Transcribe the listing below verbatim, starting at the line containing "heading 'Vad är introduktionsjobb?'" and ending at the line containing "click(x=330, y=485)", with both of those lines included.

• DATA TO PROCESS:

>> START

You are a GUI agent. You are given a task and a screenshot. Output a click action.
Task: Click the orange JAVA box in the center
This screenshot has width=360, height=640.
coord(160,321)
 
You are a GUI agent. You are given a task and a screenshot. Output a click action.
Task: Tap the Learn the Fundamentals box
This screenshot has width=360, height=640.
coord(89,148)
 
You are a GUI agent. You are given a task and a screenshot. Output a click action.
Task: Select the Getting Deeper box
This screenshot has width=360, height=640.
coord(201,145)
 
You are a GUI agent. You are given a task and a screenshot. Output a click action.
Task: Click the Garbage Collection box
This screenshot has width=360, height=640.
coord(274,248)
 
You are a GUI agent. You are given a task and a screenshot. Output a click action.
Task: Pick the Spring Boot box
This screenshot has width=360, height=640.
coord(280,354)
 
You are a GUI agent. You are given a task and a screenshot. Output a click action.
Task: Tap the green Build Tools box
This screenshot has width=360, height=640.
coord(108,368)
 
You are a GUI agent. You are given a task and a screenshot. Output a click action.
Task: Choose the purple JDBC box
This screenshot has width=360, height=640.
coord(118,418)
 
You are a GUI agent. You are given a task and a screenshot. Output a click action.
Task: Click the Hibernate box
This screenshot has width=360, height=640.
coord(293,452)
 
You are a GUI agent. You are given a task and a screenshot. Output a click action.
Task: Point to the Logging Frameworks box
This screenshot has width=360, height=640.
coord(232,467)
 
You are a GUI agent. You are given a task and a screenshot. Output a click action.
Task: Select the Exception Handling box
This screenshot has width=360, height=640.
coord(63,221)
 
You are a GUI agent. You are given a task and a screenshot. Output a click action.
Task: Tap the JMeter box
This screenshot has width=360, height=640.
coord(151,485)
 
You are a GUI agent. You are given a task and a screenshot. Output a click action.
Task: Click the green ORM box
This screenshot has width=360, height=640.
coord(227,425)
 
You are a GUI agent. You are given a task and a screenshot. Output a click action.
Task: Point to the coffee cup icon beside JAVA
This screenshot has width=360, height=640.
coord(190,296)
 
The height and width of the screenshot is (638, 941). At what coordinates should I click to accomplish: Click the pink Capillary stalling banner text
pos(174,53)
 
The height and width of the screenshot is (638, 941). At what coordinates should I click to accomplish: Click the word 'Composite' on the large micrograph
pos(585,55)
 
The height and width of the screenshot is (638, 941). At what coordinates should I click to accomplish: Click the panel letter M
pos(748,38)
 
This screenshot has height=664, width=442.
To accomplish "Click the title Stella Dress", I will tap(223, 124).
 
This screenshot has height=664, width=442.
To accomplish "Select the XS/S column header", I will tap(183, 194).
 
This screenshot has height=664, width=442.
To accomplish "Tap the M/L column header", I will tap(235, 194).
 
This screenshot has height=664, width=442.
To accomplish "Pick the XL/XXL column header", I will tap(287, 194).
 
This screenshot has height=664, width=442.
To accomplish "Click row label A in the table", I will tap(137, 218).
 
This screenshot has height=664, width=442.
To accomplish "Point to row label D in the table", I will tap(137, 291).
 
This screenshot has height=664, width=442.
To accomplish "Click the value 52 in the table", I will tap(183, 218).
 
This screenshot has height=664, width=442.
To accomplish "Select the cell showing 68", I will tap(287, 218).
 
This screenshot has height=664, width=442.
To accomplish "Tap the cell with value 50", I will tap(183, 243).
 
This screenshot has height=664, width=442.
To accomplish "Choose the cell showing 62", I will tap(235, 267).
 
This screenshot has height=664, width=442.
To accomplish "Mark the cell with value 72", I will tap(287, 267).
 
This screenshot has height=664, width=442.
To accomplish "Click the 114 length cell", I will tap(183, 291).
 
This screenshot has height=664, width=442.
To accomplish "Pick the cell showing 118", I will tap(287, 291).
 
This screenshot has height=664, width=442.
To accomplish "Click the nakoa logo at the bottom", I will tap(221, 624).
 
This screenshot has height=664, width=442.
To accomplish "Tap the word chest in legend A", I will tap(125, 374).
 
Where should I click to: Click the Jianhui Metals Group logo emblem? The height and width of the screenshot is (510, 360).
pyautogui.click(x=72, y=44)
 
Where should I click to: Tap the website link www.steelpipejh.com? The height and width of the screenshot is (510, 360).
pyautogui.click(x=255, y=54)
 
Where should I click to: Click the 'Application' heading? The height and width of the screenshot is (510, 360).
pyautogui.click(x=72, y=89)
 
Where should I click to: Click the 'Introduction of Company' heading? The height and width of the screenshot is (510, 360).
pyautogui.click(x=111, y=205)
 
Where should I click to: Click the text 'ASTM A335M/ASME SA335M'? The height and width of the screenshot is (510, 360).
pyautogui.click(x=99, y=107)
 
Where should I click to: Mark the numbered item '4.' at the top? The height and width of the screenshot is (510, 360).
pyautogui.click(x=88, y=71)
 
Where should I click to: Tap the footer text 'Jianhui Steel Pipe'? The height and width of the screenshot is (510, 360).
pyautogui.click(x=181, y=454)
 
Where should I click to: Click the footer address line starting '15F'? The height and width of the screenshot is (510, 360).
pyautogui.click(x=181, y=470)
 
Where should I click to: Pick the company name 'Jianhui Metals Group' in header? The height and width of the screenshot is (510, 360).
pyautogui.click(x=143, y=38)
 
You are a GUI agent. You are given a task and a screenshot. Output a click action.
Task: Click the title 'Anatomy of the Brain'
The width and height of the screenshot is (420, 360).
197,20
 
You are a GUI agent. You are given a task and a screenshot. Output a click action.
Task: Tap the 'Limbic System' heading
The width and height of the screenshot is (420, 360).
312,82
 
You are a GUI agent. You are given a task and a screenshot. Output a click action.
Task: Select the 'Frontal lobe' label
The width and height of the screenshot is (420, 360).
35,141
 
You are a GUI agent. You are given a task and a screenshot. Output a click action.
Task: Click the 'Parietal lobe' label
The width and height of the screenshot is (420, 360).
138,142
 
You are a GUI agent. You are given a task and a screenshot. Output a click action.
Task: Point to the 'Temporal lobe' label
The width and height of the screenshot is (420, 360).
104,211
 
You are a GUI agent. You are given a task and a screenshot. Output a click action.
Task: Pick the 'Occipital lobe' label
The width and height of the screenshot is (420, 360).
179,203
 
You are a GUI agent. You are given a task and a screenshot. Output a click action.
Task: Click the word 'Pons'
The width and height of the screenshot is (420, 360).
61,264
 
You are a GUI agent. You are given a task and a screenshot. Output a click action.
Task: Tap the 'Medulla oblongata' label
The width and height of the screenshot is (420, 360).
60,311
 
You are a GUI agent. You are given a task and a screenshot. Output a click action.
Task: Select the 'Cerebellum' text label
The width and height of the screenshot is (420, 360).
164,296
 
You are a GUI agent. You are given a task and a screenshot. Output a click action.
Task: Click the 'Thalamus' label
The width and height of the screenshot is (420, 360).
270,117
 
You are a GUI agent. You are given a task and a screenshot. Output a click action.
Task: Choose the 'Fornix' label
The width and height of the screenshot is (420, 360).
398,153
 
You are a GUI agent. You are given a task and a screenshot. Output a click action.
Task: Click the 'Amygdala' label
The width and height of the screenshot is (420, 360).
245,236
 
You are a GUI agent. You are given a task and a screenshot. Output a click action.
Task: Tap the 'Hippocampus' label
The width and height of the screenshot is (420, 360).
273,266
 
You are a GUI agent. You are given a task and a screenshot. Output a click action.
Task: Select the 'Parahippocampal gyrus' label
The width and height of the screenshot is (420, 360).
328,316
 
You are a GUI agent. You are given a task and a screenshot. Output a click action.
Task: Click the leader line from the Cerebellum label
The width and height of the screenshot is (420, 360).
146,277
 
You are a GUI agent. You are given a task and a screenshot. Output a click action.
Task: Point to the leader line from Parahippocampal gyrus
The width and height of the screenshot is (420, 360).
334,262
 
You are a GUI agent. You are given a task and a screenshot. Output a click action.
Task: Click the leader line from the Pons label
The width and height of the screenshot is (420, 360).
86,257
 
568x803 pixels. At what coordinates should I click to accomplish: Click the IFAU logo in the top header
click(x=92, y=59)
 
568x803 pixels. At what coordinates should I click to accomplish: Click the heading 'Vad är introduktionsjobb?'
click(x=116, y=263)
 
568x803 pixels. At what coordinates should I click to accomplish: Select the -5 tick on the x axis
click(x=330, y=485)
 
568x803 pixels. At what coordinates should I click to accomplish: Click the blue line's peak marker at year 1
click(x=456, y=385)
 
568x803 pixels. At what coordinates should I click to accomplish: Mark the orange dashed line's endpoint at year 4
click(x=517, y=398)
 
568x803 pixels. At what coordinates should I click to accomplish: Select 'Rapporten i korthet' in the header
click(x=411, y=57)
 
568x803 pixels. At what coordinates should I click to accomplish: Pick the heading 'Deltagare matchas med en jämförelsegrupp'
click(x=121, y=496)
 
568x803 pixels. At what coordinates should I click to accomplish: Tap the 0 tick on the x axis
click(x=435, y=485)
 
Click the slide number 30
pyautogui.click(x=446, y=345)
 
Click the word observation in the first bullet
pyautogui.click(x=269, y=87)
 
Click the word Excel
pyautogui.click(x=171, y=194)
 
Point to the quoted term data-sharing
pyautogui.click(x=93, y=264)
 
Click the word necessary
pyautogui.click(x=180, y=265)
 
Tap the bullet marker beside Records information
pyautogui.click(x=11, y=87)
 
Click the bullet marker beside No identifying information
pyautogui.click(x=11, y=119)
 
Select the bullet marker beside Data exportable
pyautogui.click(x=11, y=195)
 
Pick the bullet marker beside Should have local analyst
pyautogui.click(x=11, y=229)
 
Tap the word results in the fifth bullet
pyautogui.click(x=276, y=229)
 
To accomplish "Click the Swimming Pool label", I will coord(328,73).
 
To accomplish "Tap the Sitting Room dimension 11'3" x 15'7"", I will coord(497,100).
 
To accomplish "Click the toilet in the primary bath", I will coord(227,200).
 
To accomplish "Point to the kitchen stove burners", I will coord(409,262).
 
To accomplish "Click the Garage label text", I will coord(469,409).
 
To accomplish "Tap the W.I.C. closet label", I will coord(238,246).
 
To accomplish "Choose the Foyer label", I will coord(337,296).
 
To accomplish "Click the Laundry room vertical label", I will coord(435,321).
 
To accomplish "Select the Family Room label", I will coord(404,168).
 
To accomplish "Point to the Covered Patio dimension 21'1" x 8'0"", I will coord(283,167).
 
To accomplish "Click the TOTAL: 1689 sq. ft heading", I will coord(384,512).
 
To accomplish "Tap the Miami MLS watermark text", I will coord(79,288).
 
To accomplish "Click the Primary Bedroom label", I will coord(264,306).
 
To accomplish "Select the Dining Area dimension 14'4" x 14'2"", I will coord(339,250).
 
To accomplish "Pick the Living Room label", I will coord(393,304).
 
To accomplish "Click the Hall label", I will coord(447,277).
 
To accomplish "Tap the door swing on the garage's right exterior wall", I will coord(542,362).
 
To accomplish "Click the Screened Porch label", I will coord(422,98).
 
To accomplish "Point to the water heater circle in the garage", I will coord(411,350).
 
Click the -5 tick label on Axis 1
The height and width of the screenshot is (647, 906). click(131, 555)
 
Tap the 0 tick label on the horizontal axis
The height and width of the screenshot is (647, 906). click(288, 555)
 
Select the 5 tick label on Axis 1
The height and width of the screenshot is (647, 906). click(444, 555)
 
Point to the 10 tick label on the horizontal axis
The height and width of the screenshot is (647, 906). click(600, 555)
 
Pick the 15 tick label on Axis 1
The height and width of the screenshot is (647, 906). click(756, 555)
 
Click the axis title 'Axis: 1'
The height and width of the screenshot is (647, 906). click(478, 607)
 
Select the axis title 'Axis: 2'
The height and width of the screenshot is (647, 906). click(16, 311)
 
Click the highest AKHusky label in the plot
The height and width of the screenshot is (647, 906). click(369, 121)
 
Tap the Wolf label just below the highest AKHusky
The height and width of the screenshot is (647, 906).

>> END

• OUTPUT BELOW:
568x803 pixels. At what coordinates should I click to accomplish: Click the heading 'Vad är introduktionsjobb?'
click(x=116, y=263)
 
568x803 pixels. At what coordinates should I click to accomplish: Select the -5 tick on the x axis
click(x=330, y=485)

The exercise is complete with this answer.